* Begin DATASET EXCERPTS *

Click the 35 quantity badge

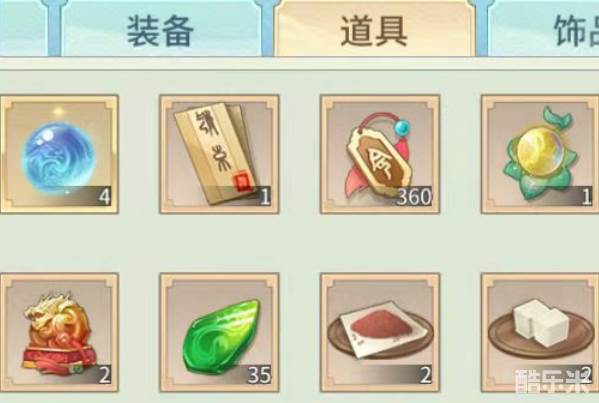pyautogui.click(x=259, y=375)
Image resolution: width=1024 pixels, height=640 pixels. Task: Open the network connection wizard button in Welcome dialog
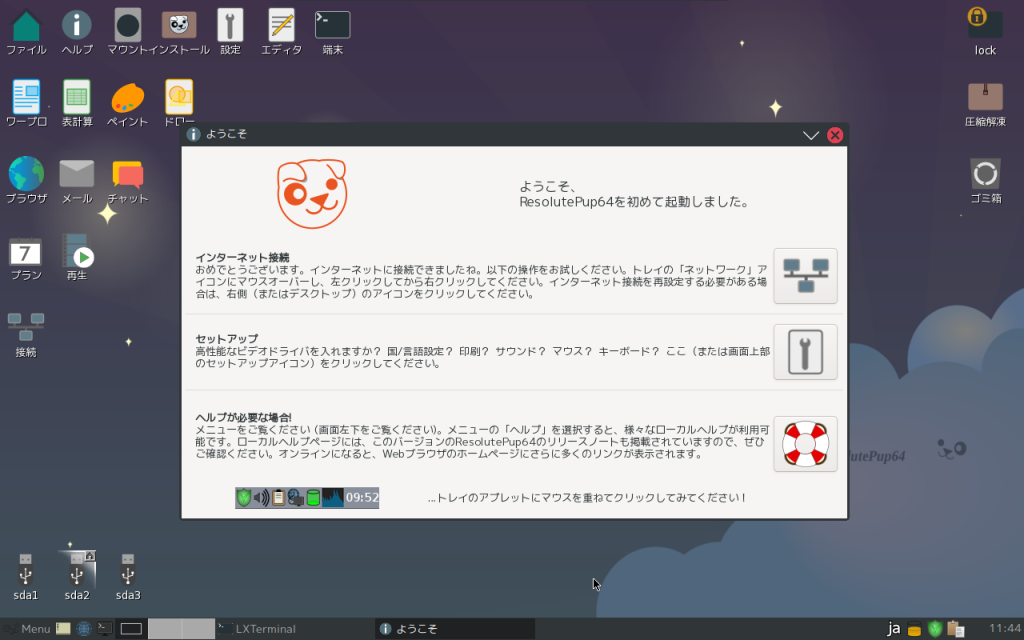805,276
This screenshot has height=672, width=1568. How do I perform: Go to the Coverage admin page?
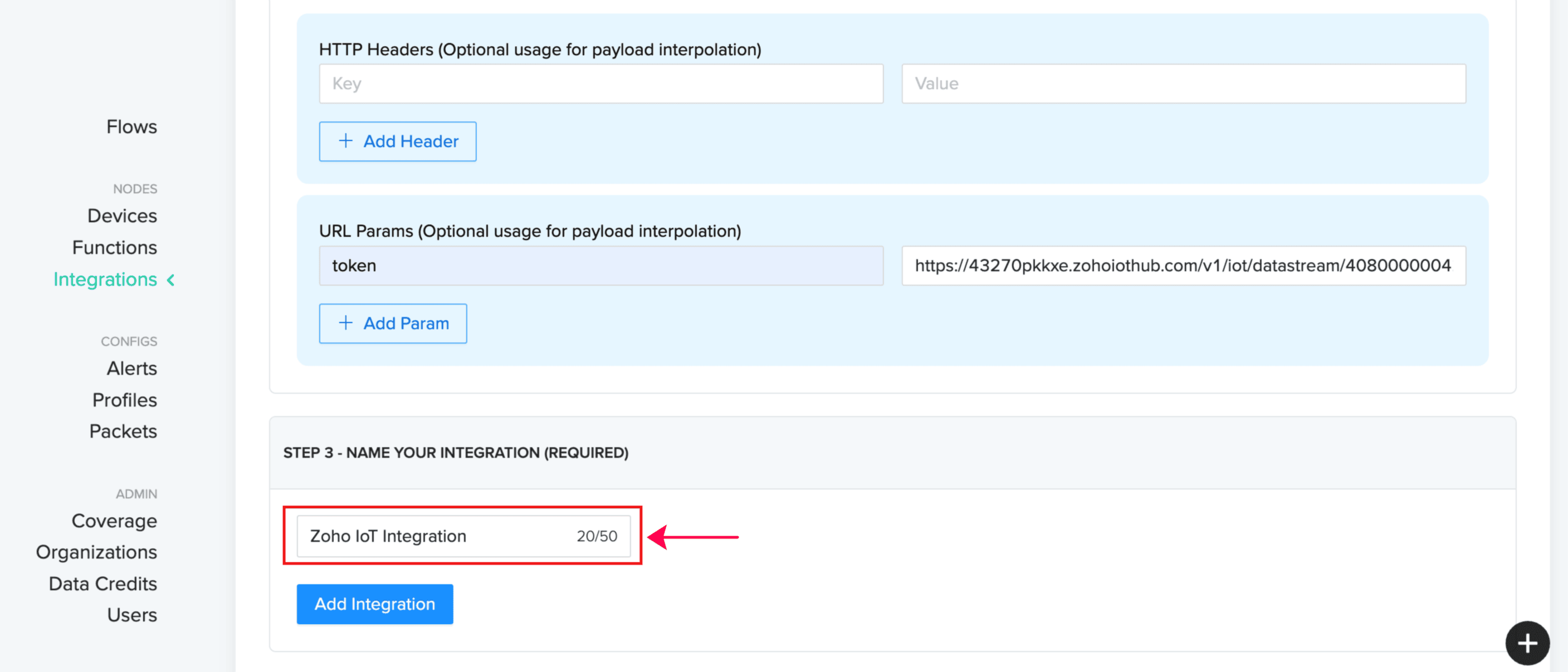[114, 521]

* End DATASET EXCERPTS *

- **REQUEST**:
Return every line of the rows above verbatim, omitting the pictures.

- **FINAL RESULT**:
Click the 35 quantity badge

pyautogui.click(x=259, y=375)
Image resolution: width=1024 pixels, height=640 pixels. Task: Open the network connection wizard button in Welcome dialog
805,276
This screenshot has height=672, width=1568. How do I perform: Go to the Coverage admin page?
[114, 521]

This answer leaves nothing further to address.